### EXERCISE AIM
Output an exact copy of the records from the line with "Given: Focus the" up to and including the line with "Action: [326, 385]".

### Interface element records
— begin —
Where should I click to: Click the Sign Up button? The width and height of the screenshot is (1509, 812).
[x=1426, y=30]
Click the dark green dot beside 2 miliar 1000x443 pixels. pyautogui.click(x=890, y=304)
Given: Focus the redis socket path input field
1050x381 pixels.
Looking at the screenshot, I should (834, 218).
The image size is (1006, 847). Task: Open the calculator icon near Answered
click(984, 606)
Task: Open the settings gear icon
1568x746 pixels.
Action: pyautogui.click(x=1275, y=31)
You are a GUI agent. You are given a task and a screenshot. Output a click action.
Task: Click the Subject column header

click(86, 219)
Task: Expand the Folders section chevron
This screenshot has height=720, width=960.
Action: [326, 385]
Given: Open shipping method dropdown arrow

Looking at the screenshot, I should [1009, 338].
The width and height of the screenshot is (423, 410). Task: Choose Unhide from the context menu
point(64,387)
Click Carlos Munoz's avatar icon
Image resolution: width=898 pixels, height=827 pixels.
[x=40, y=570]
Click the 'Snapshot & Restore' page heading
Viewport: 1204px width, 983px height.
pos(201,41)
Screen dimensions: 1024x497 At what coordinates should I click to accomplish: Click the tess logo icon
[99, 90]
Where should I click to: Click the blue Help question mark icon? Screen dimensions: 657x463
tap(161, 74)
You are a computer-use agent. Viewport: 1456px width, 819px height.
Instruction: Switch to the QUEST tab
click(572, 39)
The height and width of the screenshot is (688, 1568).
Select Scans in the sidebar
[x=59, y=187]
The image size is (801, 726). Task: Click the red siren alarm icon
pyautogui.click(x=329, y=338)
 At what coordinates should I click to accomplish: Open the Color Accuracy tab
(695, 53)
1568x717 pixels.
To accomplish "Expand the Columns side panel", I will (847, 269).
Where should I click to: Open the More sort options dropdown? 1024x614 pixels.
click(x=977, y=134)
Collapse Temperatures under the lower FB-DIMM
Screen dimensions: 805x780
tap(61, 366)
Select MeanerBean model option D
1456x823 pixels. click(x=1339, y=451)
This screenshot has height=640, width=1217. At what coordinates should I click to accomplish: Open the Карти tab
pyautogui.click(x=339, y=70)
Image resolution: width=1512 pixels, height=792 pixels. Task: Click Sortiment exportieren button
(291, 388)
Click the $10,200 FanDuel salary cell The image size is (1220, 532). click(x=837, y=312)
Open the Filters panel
— end —
### RESPONSE
Given: Focus the redis socket path input field
1050x381 pixels.
Looking at the screenshot, I should (834, 218).
The image size is (1006, 847). Task: Open the calculator icon near Answered
click(984, 606)
Task: Open the settings gear icon
1568x746 pixels.
Action: pyautogui.click(x=1275, y=31)
You are a GUI agent. You are given a task and a screenshot. Output a click action.
Task: Click the Subject column header

click(86, 219)
Task: Expand the Folders section chevron
This screenshot has height=720, width=960.
Action: [326, 385]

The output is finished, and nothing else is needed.